Joe Patterson, 70, whose family has farmed in the Mississippi Delta for decades, said discriminatory lending had forced many Black farmers around him out of business over the years, and led to some lean times for his own family.
“When it all boiled down to it, it was a lack of funds that kept the Black farmers down,” said Patterson, who spoke by phone from the cab of a tractor he had pulled over to the side of the road. “If we had the same amount of investment that the other farmers had, a lot of Black farmers would still be farming this date.”
He added, “But because they didn’t have those funds, each year would get worse and worse.” Anthony Daniels, a Democrat in Alabama’s state Legislature who serves on the board of One Country Project, a Democratic group focused on rural issues, said that many Black farmers were still suffering from burdensome debt, and that the stimulus provisions would help them pay off loans and related taxes.
“You think about the acres that have been taken due to systematic racism, whether it’s through the USDA or others,” said Daniels, who was raised on a small farm in rural Alabama by grandparents who had been sharecroppers. “It’s long overdue.”
Injecting race into the relief effort has stirred backlash and criticism from some Republican lawmakers who have described the program as a kind of “reparations” for discrimination toward Black farmers.
“If you’re white person, if you’re a white woman, no forgiveness,” Sen. Lindsey Graham, R-S.C., said this month on Fox News. “That’s reparations. What does that have to do with COVID?”

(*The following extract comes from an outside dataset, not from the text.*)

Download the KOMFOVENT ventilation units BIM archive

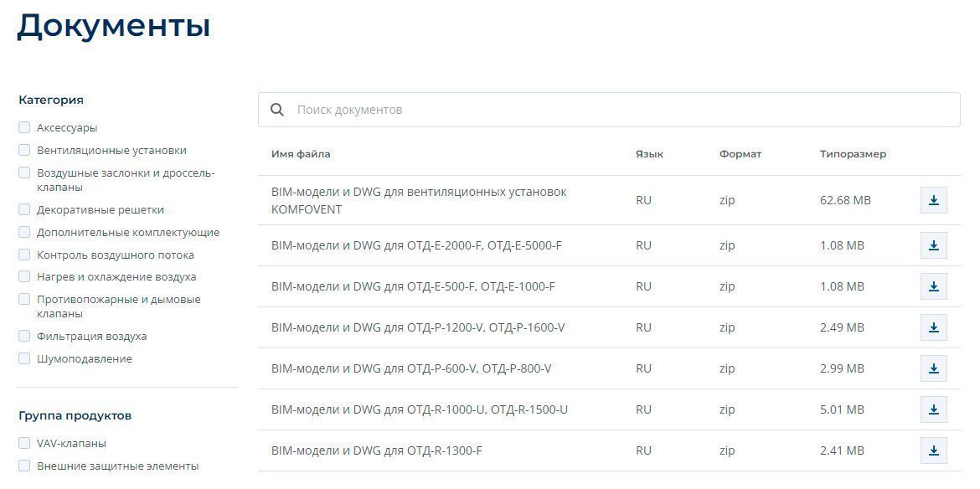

Heidi Heitkamp, a former Democratic senator from North Dakota, said that the label was an effort by some to politicize and denigrate the issue, and that policymakers often prioritized small businesses or groups in need.
“The same people who are complaining and using language to try to vilify this priority for African American farmers are the same people who didn’t say a peep when tens of billions of dollars went out to the richest farmers in America,” she said, referring to payments made to farmers during the Trump administration. “The hypocrisy is overwhelming.” The sharp focus on racial equity for farmers is an opportunity for redemption for Vilsack, who was at the center of a racial firestorm during his first stint on the job.
In 2010, he hastily fired Shirley Sherrod, a Black official in the Agriculture Department, after a conservative blogger released a misleading video clip that appeared to show her admitting antipathy toward a white farmer. He later apologized and tried to rehire Sherrod, who is now executive director of the Southwest Georgia Project for Community Education and was a witness in the virtual hearing Thursday.
At the Agriculture Department, Vilsack is creating a commission to be a watchdog for racial equity issues at the agency. Under his watch this time, the department has hired the first Black deputy secretary, the first Native American as general counsel and the first Latina woman as deputy undersecretary for farm programs.
At the hearing Thursday, John Boyd, the president of the National Black Farmers Association, told Vilsack that the onus was on him to integrate minority farmers into the agriculture sector.
“Mr. Secretary, Black farmers need to hear from you that USDA is open for business for Black farmers,” Boyd said. “Black farmers don’t trust the United States Department of Agriculture.”